Guy Urban Hardy (April 4, 1872 – January 26, 1947) was a U.S. Representative from Colorado for fourteen years. He was a newspaper editor and publisher for 52 years as well as president of the National Editorial Association. Three parks were established in Cañon City, Colorado as the result of his lobbying efforts: Royal Gorge Park, Temple Canyon Park, and Red Canyon Park. The Guy U. Hardy award was established to recognize individuals who preserve, protect, and advocate for outdoor recreational opportunities.

Early life and education
Born in Abingdon, Illinois, Hardy had two brothers.

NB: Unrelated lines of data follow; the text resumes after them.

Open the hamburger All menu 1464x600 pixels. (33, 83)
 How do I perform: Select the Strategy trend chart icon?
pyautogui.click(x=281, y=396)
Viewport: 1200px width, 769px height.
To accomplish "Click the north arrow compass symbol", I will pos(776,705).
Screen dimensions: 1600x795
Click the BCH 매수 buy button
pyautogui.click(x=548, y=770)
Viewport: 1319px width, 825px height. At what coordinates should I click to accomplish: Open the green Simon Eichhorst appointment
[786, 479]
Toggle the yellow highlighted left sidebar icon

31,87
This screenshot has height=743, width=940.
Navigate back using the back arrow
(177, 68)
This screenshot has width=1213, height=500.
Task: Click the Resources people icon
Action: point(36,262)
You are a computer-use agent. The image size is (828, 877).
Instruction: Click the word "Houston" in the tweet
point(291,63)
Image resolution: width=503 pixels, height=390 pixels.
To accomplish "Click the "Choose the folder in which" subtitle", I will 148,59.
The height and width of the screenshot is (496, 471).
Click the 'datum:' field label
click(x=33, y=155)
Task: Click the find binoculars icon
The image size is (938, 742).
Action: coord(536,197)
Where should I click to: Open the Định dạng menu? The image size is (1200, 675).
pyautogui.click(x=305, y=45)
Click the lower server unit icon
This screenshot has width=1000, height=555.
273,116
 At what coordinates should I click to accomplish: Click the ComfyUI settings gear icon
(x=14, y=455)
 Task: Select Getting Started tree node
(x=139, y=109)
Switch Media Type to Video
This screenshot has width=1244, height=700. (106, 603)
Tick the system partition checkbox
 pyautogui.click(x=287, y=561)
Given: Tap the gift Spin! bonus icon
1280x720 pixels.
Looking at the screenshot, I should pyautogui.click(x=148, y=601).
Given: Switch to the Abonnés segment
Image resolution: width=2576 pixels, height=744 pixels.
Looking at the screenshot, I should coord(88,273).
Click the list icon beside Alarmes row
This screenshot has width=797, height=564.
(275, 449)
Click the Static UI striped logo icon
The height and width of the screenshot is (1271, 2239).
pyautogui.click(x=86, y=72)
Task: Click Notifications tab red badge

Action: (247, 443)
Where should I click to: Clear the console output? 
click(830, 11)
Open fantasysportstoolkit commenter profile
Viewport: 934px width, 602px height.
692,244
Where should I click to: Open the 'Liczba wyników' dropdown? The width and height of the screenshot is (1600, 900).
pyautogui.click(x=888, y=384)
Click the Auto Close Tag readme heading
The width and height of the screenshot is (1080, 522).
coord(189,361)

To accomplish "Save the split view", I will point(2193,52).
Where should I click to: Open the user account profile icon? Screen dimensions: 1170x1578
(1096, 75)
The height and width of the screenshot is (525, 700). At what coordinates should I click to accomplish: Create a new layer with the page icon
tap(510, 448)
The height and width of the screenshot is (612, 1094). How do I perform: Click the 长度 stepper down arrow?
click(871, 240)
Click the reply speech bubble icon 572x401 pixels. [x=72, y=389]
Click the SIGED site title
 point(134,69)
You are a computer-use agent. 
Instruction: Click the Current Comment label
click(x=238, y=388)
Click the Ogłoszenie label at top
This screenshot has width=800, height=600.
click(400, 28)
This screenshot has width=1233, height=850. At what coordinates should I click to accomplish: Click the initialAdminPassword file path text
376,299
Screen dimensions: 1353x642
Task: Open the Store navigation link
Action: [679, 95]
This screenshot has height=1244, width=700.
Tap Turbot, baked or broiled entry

He attended the public schools, Albion Normal College in Albion, Illinois, and Transylvania University, Lexington, Kentucky.

Career
He taught school in Illinois and Florida from 1890 to 1893. He had tuberculosis and moved to Cañon City, Colorado for the dry climate in 1894. He was the editor and later publisher and owner of the Cañon City Daily Record and Cañon City Weekly Record, beginning in 1895. Initially, there was a weekly paper, and by 1906 Hardy also published a daily newspaper. Appointed to the post by President William McKinley, he was postmaster of Cañon City from June 5, 1900, to July 30, 1904. He was president of the National Editorial Association in 1918 and 1919.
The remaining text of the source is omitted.